Movies, reviews and social networks

My friend Chris Done is an extremely talented and imaginative developer who as far as I can see has only one major flaw — his blog doesn’t allow comments. So I’m going to have to comment on his latest harebrained scheme (his words;-) on my blog, and hope that his can pick up trackbacks …

The idea is to build a movie/TV/[other] review site based on links of trust, in other words one where the reviews that are brought to your attention aren’t the same for everyone (like a newspaper’s review section) but are filtered according to your network of friends or trusted reviewers.

This is a fun idea for two reasons. First, it offers a simple, scalable means of filtering out reviews or reviewers that are bad, or consistently not in line with your taste. (Actually, I’m not sure this is always such a good thing. I once went to a play precisely because it had been slated by a reviewer who had previously slated another play that I loved.) It’s a much simpler problem computationally, and it can also be readily implemented as an unhosted web application, rather than on the basis of a massive centralized dataset.

Second, although the general assumption is that you’ll trust people whose tastes are similar to your own, a social network approach should help to ensure the presence of those weak ties that can be so important in ensuring diversity of recommendations. Typical collaborative filtering approaches based on similarity measures tend to eliminate the possibility of surprising or serendipitous items being recommended. But through our weaker social connections, we are more readily able to discover unexpected possibilities. Making use of stronger and weaker social connections would represent an interesting alternative approach to the diversity/accuracy dilemma with which recommender systems are often plagued, but which (shameful self-promotion here) it is possible to overcome.

Anyway, with that in mind, here are some questions to ponder.

  • What does the network of reviewer trust look like? This immediately calls to mind Twitter more than Facebook — trust in particular skills isn’t necessarily reciprocal (e.g. I surely trust Chris’ software development skills far more than he trusts mine), so you’ll see followers more than friends, i.e. a directed network. In addition, evidence from Amazon suggests that the Pareto Principle is at work, with a fat-tailed and probably power-law distribution of review authorship. In other words, a small minority of very active reviewers are responsible for the majority of reviews written; most people don’t write anything.
  • How can such a system be plugged into existing social networks? While most people aren’t writing in-depth reviews, most of us do at least occasionally use social networks to share recommendations of things we’ve liked or that we are approaching with anticipation. There’s a huge amount of data here waiting to be tapped. An ideal ‘trusted reviews’ system would be able to coordinate data sources from many different social networks, and to separate out and classify media recommendations from the rest of the traffic, even (especially?) the inadvertent ones. It might also provide an easy way to distinguish between which social contacts’ opinions you consider relevant, and which you want to ignore. Some friends I love dearly, but our film and music tastes just don’t overlap …
  • Can it be integrated with existing review services? Many ‘proper’ reviews get written directly on e-commerce sites like Amazon, Netflix etc. The social review network could offer a means for people to post reviews across multiple sites, or to collate and broadcast in one place all their reviews written in multiple different locations. You might also want to consider how you handle reviews vs. ratings (if you want to handle the latter at all, as there are some interesting biases in the distribution of online ratings).

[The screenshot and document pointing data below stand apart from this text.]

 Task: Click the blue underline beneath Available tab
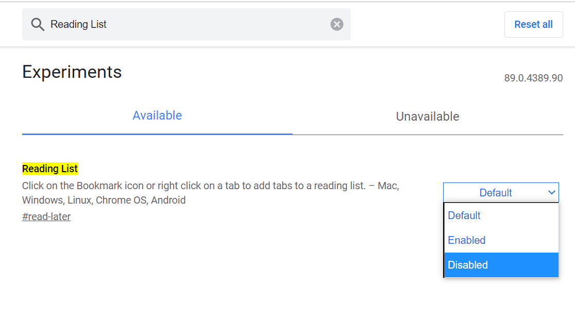(x=157, y=134)
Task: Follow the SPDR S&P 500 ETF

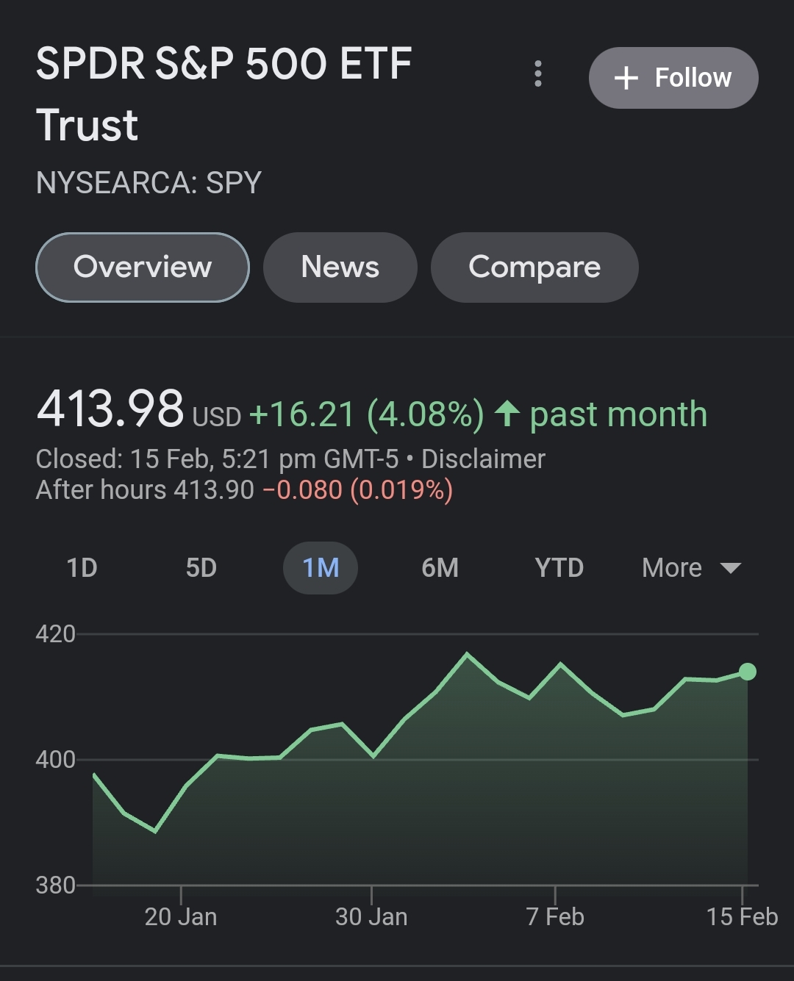Action: coord(673,78)
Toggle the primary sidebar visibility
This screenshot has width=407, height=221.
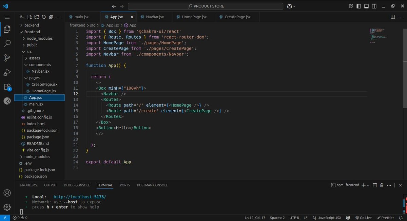pos(358,6)
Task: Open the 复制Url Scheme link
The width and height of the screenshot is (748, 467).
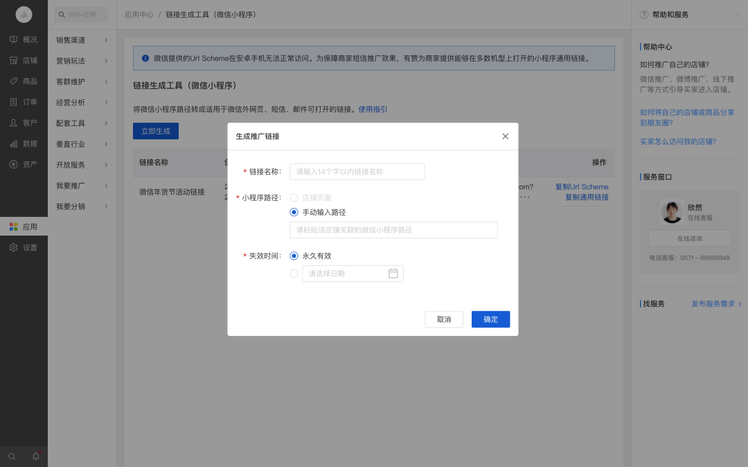Action: click(582, 186)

Happy coding, Chris, and thanks for provoking some (hopefully) interesting thoughts.

Update: Forgot to include one remark on the network of reviewer trust. There’s at least one such network (although it’s not a particularly social one) that could be analysed, the Amazon data on people-who-found-such-and-such-a-review useful. One could also look at Facebook ‘likes’ of media posted by users. Although these are different from the more explicit ‘network of trust’ that Chris proposes, they might offer useful clues as to its expected structure. Unfortunately in neither case does the data seem to be available … :-(

Update 2: Chris has explained why his blog doesn’t permit comments.